Provincial Key Laboratory of Agrobiology, Institute of Crop Germplasm and Biotechnology, Jiangsu Academy of Agricultural Sciences, Nanjing, China.
Department of Ecology and Evolutionary, Biology, UC Irvine, Irvine, CA, USA.
BMC Genomics. 2019 Nov 15;20(1):864. doi: 10.1186/s12864-019-6245-5.
Several studies have mined short-read RNA sequencing datasets to identify long non-coding RNAs (lncRNAs), and others have focused on the function of individual lncRNAs in abiotic stress response. However, our understanding of the complement, function and origin of lncRNAs - and especially transposon derived lncRNAs (TE-lncRNAs) - in response to abiotic stress is still in its infancy.
We utilized a dataset of 127 RNA sequencing samples that included total RNA datasets and PacBio fl-cDNA data to discover lncRNAs in maize. Overall, we identified 23,309 candidate lncRNAs from polyA+ and total RNA samples, with a strong discovery bias within total RNA. The majority (65%) of the 23,309 lncRNAs had sequence similarity to transposable elements (TEs). Most had similarity to long-terminal-repeat retrotransposons from the Copia and Gypsy superfamilies, reflecting a high proportion of these elements in the genome. However, DNA transposons were enriched for lncRNAs relative to their genomic representation by ~ 2-fold. By assessing the fraction of lncRNAs that respond to abiotic stresses like heat, cold, salt and drought, we identified 1077 differentially expressed lncRNA transcripts, including 509 TE-lncRNAs. In general, the expression of these lncRNAs was significantly correlated with their nearest gene. By inferring co-expression networks across our large dataset, we found that 39 lncRNAs are as major hubs in co-expression networks that respond to abiotic stress, and 18 appear to be derived from TEs.
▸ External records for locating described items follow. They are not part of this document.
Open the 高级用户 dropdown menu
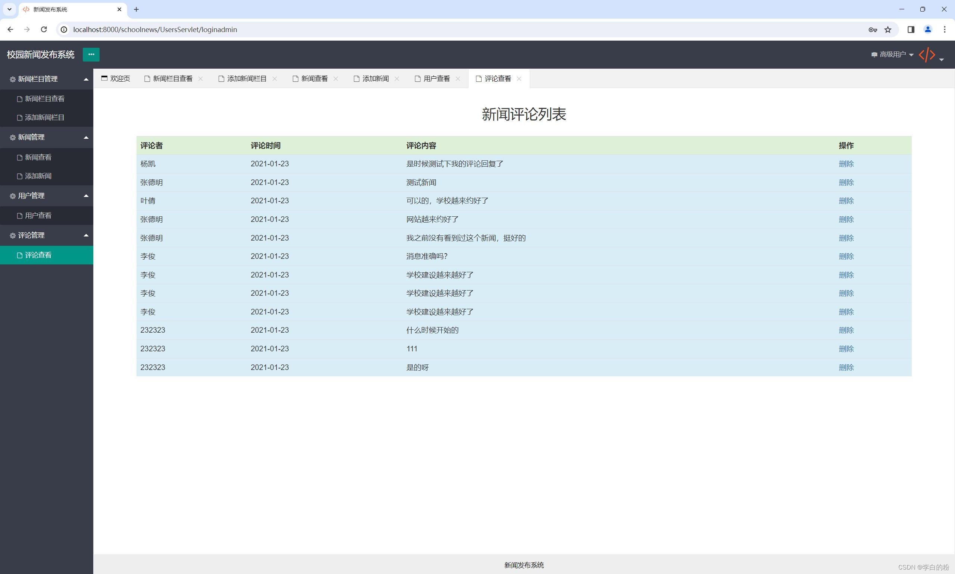 (x=892, y=55)
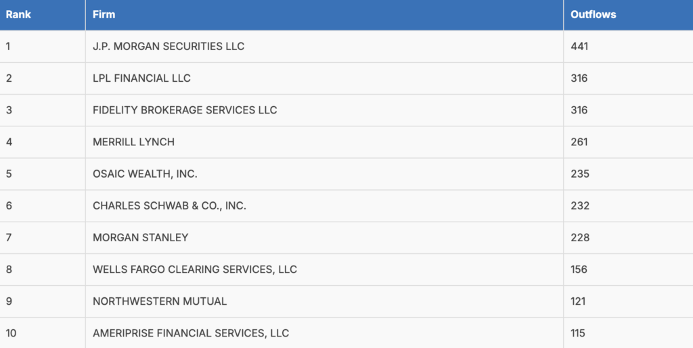
Task: Click AMERIPRISE FINANCIAL SERVICES, LLC cell
Action: click(x=324, y=333)
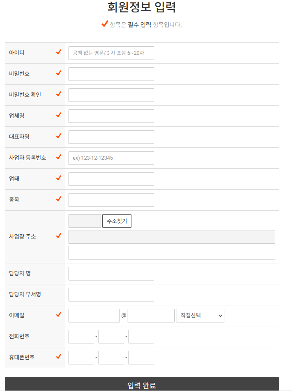
Task: Click the detailed address input below 주소찾기
Action: 171,252
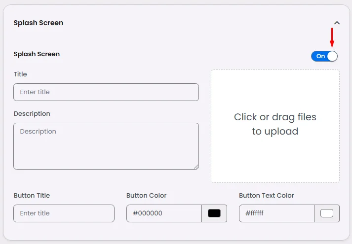Click the bold Splash Screen section heading
This screenshot has width=352, height=244.
[x=39, y=23]
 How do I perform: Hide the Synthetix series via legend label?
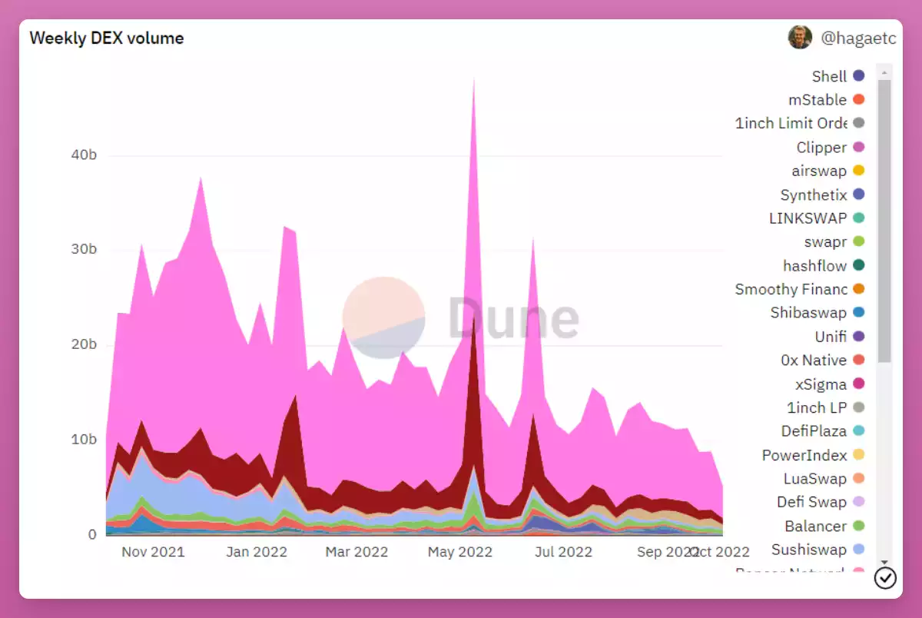tap(813, 194)
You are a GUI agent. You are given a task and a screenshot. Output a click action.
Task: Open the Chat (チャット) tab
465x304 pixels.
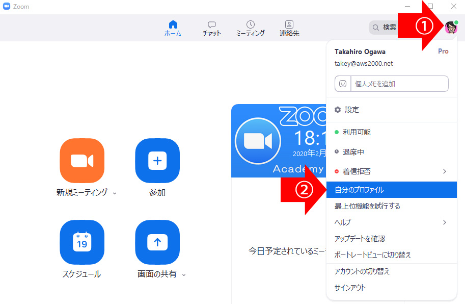tap(212, 28)
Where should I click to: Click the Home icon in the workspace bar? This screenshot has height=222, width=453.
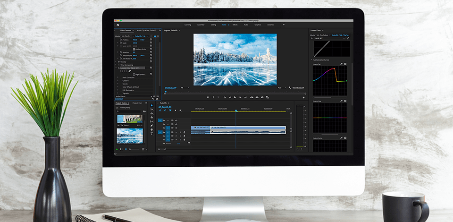click(x=117, y=25)
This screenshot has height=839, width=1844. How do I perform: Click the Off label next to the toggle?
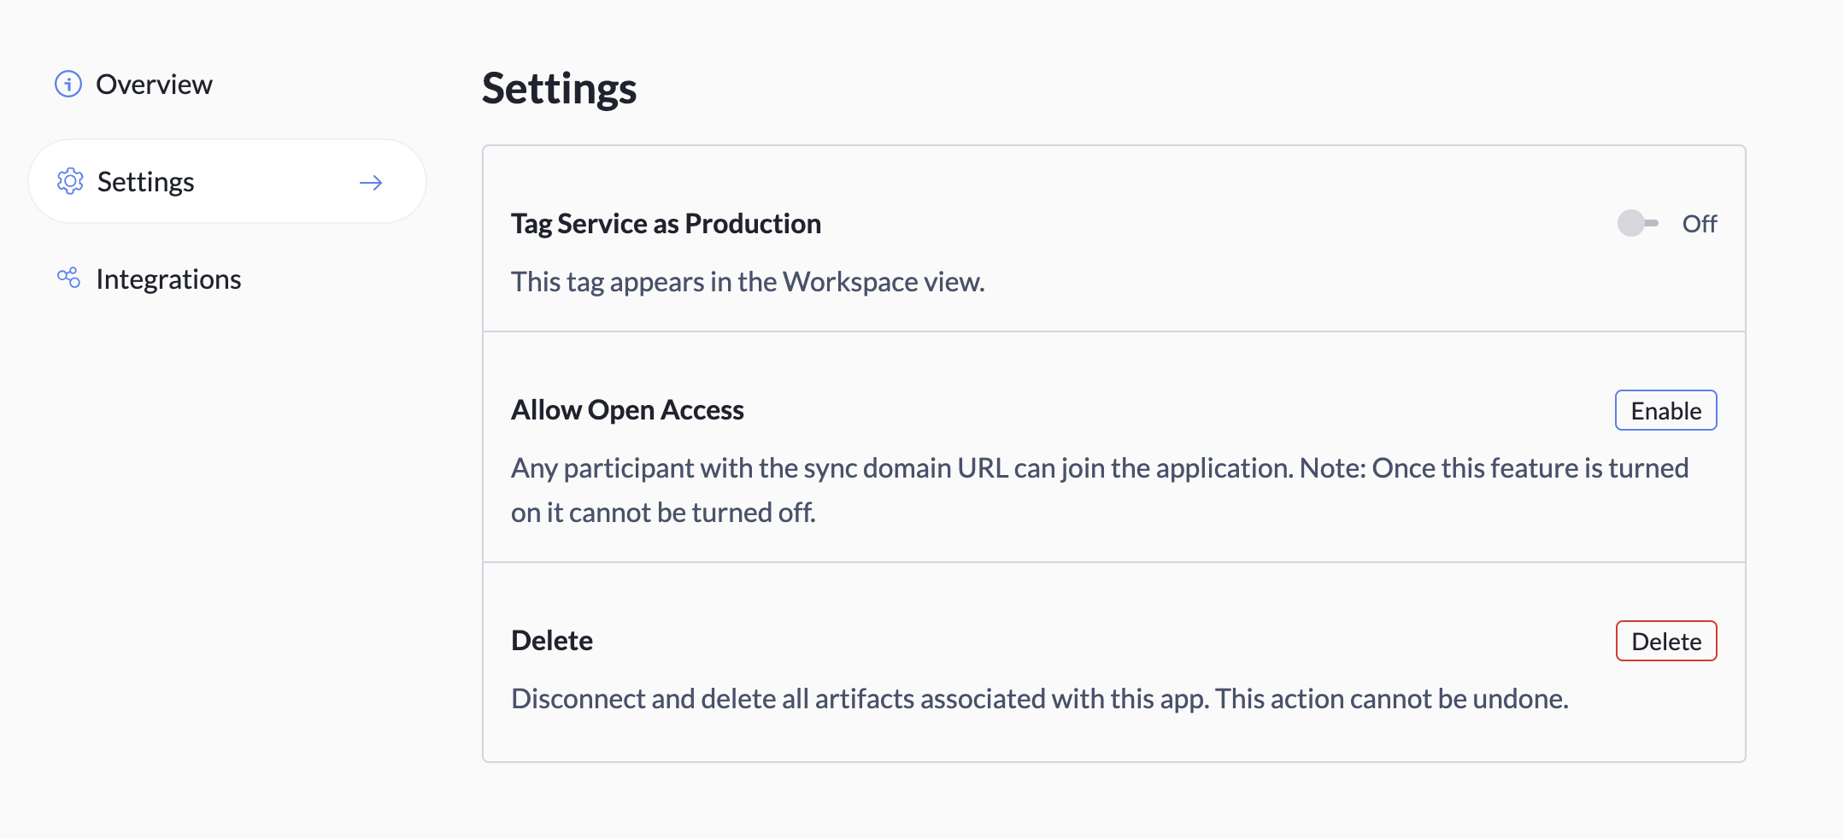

Our results show that lncRNAs are enriched in total RNA samples, that most (65%) are derived from TEs, that at least 1077 are differentially expressed during abiotic stress, and that 39 are hubs in co-expression networks, including a small number that are evolutionary conserved. These results suggest that lncRNAs, including TE-lncRNAs, may play key regulatory roles in moderating abiotic responses.
已有多项研究通过挖掘短读长 RNA 测序数据集来鉴定长非编码 RNA(lncRNA),还有一些研究则专注于单个 lncRNA 在非生物胁迫响应中的功能。然而,我们对于 lncRNA(尤其是转座子衍生的 lncRNA[TE-lncRNA])在非生物胁迫响应中的互补、功能和起源的理解仍处于起步阶段。
我们利用包含总 RNA 数据集和 PacBio fl-cDNA 数据的 127 个 RNA 测序样本数据集来发现玉米中的 lncRNA。总体而言,我们从 polyA+和总 RNA 样本中鉴定出 23309 个候选 lncRNA,总 RNA 样本中存在强烈的发现偏差。23309 个 lncRNA 中的大多数(65%)与转座元件(TEs)具有序列相似性。大多数与 Copia 和 Gypsy 超家族的长末端重复反转录转座子具有相似性,反映出基因组中这些元件的比例很高。然而,与基因组代表性相比,DNA 转座子在 lncRNA 中富集了约 2 倍。通过评估 lncRNA 对热、冷、盐和干旱等非生物胁迫的响应比例,我们鉴定出 1077 个差异表达的 lncRNA 转录本,包括 509 个 TE-lncRNA。一般来说,这些 lncRNA 的表达与其最近的基因显著相关。通过在我们的大数据集中推断共表达网络,我们发现 39 个 lncRNA 是响应非生物胁迫的共表达网络中的主要枢纽,其中 18 个似乎来自 TEs。
我们的结果表明,lncRNA 在总 RNA 样本中富集,大多数(65%)来源于 TEs,至少有 1077 个在非生物胁迫下差异表达,并且 39 个是共表达网络中的枢纽,其中包括少数进化保守的 lncRNA。这些结果表明,lncRNA(包括 TE-lncRNA)可能在调节非生物响应中发挥关键的调节作用。